Enunciado 1 -
Reproduce tal cual las filas que van desde la línea que contiene "Image resolution: width=1289, height=838." hasta la línea que contiene "Services (757, 134)", ambas incluidas.

Selección -
^^^^^^^^^^^^^^^^

Esa superposición tiene insanas consecuencias para el necesario debate de las causas justas. Primero, propicia la ambigüedad, el mejor modo de no entenderse. El nuevo léxico crea una ilusión de precisión (Lilienfeld, Microaggressions: Strong Claims, Inadequate Evidence) y acaba por encanallar los debates. Parafraseando a Russell se podría decir que “las controversias son más salvajes cuando no hay precisión. La persecución se utiliza en la teología, no en la aritmética”. Por otra parte, la discusión se empantana por las malas maneras argumentales: hechos que se confunden con valores (falacias naturalistas y moralistas), técnicas estadísticas maltratadas y omnipresencia de la falacia ad hominem (“tú, hombre, no lo puedes entender”). Tercero, no se sabe muy bien si se discuten teorías académicas o propuestas políticas. La crítica a ciertas teorías se considera una descalificación del movimiento emancipador, como si criticar la teoría del valor trabajo descalificara al socialismo. Dudar de ciertas tesis se entiende, sin más trámite, como un acto de opresión. Y no: discutir la calidad epistémica de la “perspectiva de género” no es defender la violación.

^^^^^^^^^^^^^^^^

Extractos de datos -

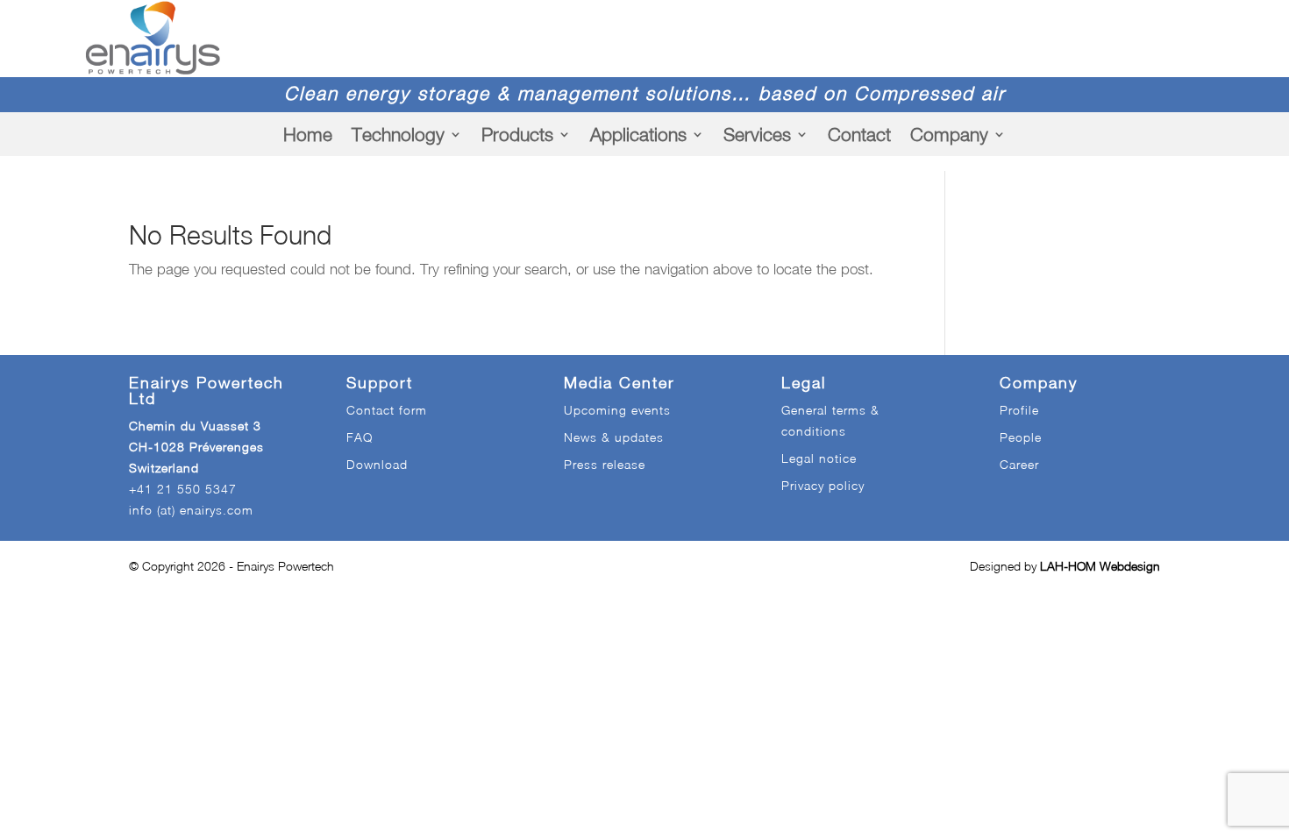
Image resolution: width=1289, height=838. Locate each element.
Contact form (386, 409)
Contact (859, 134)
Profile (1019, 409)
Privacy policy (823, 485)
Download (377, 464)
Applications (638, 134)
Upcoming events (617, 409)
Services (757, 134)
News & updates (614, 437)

^^^^^^^^^^^^^^^^

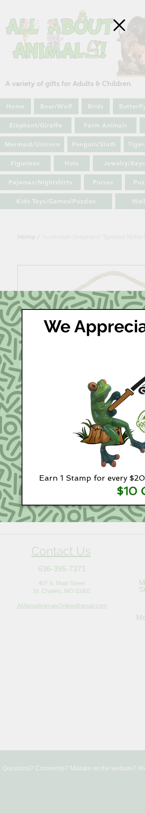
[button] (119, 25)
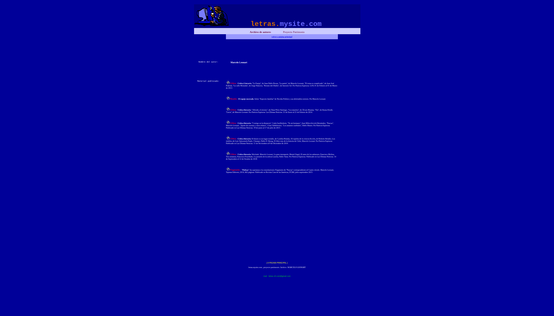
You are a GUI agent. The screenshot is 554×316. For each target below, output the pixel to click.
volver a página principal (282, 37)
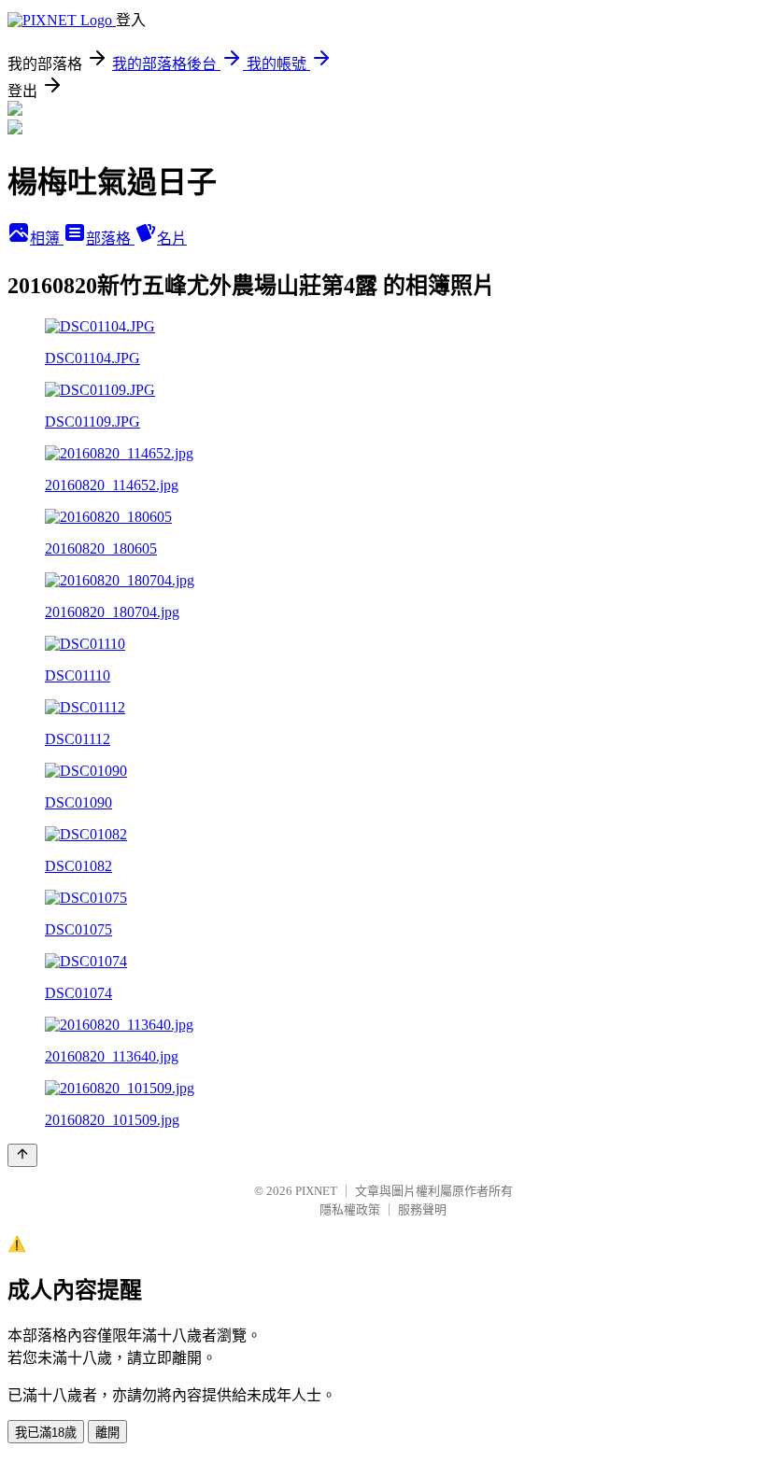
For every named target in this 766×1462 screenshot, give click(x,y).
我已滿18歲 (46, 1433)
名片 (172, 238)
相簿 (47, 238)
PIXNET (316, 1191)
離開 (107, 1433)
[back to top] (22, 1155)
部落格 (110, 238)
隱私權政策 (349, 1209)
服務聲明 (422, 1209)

^^^^^^^^^^^^^^^^

Enunciado 2 -
Enumera todas las falacias que se nombran en la selección.

Respuesta 1 -
Image resolution: width=1289, height=838. Locate each element.
Contact form (386, 409)
Contact (859, 134)
Profile (1019, 409)
Privacy policy (823, 485)
Download (377, 464)
Applications (638, 134)
Upcoming events (617, 409)
Services (757, 134)

Respuesta 2 -
- falacias naturalistas
- falacias moralistas
- falacia ad hominem